**TASK BRIEF:** Extract from the material below each line containing the string "location", and copy every such line in full.

**EXERCISE MATERIAL:**

+---+

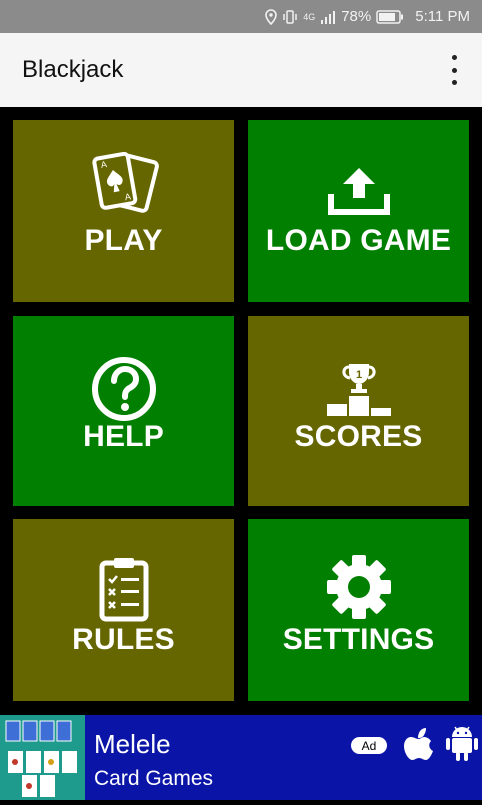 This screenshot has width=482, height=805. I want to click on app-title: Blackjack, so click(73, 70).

+---+

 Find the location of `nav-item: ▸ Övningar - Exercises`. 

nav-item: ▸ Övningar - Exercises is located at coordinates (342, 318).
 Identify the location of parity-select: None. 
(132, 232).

+---+

**SOLUTION TO THE PROBLEM:**
 Find the location of `nav-item: ▸ Övningar - Exercises`. 
 Identify the location of parity-select: None. 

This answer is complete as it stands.